Dame Ida Mann planned to follow her father into a career working for the Post Office but after a visit to Whitechapel Hospital she was destined to become one of the most important women in medicine of the twentieth century.

The plaque will be unveiled outside her childhood home at 13 Minster Road, West Hampstead, by Australian optometrist Donald Ezekiel.

Mr Ezekiel, who knew Dame Ida after she had emigrated to Western Australia in 1949, said: “I was privileged to have known Ida Mann, both professionally and personally, while she was working as an ophthalmologist in Perth.

“Ida was instrumental in the advancement and development of contact lenses and it was due to her foresight and passion in the visual health of patients that millions of patients have benefited from better vision and healthier eyes.”

Dame Ida began her medical studies in 1914 and by 1927, after a spell at the London Eye Hospital, she was made senior surgeon at the Moorfields Eye Hospital.

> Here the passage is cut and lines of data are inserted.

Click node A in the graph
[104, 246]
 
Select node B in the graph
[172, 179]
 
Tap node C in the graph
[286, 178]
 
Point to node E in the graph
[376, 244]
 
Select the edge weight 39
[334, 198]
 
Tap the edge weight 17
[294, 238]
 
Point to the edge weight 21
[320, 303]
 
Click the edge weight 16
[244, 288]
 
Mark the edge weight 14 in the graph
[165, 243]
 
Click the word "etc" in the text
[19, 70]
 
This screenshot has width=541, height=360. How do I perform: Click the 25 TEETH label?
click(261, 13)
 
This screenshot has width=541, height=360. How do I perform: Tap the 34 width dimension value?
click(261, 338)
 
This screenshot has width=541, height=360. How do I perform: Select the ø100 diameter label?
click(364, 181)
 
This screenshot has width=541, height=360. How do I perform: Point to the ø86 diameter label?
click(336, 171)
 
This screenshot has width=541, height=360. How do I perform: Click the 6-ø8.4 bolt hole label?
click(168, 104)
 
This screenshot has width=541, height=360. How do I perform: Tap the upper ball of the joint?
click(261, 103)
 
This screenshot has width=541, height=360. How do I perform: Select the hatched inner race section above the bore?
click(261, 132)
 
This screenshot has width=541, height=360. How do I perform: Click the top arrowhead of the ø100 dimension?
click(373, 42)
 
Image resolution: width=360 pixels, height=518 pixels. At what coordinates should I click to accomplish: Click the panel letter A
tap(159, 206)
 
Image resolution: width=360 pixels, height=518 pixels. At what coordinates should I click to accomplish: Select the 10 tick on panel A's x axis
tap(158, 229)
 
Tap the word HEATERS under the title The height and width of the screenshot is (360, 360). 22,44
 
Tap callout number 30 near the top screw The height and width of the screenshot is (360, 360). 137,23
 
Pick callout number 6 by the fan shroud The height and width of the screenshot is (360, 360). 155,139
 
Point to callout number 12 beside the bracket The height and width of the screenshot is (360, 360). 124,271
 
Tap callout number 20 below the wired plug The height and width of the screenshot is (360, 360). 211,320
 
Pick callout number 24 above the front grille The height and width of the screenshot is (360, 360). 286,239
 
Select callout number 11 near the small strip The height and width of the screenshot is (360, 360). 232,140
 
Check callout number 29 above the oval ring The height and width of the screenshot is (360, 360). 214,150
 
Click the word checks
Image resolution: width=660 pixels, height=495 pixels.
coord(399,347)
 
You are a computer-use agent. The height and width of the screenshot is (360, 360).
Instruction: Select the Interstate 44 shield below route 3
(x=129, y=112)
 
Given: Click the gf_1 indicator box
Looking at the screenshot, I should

This was the first time a woman had been given the post.

She went on to introduce several pioneering techniques that improved eye health.

The evacuation of Moorfields to Oxford during the war led to her appointment to a Fellowship at St Hugh’s College and in 1945 she was made Professor of Ophthalmology.

It meant she became the first woman to hold a Professorship at Oxford in any discipline.

During her time at Oxford she overhauled the running of the Oxford Eye Hospital, treated numerous injured soldiers and was the first to use penicillin to treat eye infections.

It was also during the war that Dame Ida married Professor William Gye, director of the Imperial Cancer Research Fund, and emigrated to Australia with him in 1949.

Howard Spencer, blue plaque historian, said: “As the first female professor of any subject at Oxford, she epitomised the kind of strong, single-minded woman who could achieve success despite the chauvinistic atmosphere of the era.

“Her work has undoubtedly led to healthier eyes for the masses, most notably through her promotion of contact lenses, while she also cut a path for women to follow in the wider field of medicine.”

The plaque unveiling is set to take place on September 5 at noon.